• [Selected excerpt]:
.....

The dataset contains 70k Real faces and 70k Fakes faces. These 70k Real faces are from the Flickr dataset collected by
NVIDIA and fake are sampled from the 1 million Fake faces which are generated by StyleGAN. The dataset is divided
into train, test, and valid sets. Train set consists of 1,00,000 files (50,000 real and 50,000 fake faces), test set consists of
20,000 files (10,000 real and 10,000 fake faces) and valid set consists of 20,000 files (10,000 real and 10,000 fake faces).

3.2. Data Preprocessing


This step involves preparing the data for training. It includes resizing the images to a uniform size and reducing their
dimensionality to improve processing efficiency. First, the ImageDataGenerator class is utilized to load and augment
image data. Images are loaded from file paths and resized to a consistent size (224x224 pixels). Normalizing the pixel
values to [0,1] and the processing the data in batches. For binary classification tasks the mode is set to “binary” since it
was distinguishing as real or fake. Finally, images are resized to a fixed target size, ensuring uniformity and compatibility
with the model’s input shape.

2284
World Journal of Advanced Research and Reviews, 2024, 21(03), 2283–2289

3.3. Feature extraction


Feature extraction is the process of transforming raw input data into a format that is suitable for training a machine
learning model. In the context of image classification tasks like the one in the provided code, feature extraction typically
involves extracting relevant features from images that can be used to distinguish between different classes (e.g., real
faces vs. fake faces). Here's how feature extraction is performed in our project:

3.3.1. Fake Portion Masking:


Created a binary mask to identify fake portions in an image based on a predefined region. Apply the mask to the original
image using bitwise operations.

3.3.2. Grad-CAM (Gradient-weighted Class Activation Mapping):

Compute Grad-CAM heatmaps to visualize which regions of the image are important for classification.

3.3.3. Image Segmentation:


Apply adaptive thresholding and contour detection to identify fake parts in an image. Threshold is a technique used to
separate objects or regions in an image based on their intensity values. A contour is a curve joining all the continuous
points along a boundary that have the same color or intensity.

.....

• [Task goal]: From the excerpt on real and fake face classification, list every technique that has its own numbered subsection under "3.3. Feature extraction". Use only the excerpt on real and fake face classification for these tasks.

Text and element-pointing entries:

.....

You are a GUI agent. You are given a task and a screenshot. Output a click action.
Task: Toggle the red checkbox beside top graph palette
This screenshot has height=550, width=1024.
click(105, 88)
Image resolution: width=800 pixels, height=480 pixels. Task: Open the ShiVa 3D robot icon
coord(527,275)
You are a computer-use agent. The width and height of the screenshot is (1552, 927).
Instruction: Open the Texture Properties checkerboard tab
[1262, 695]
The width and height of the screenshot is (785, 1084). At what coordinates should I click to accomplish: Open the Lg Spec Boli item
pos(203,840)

.....

• [Task output]:
- Fake Portion Masking
- Grad-CAM (Gradient-weighted Class Activation Mapping)
- Image Segmentation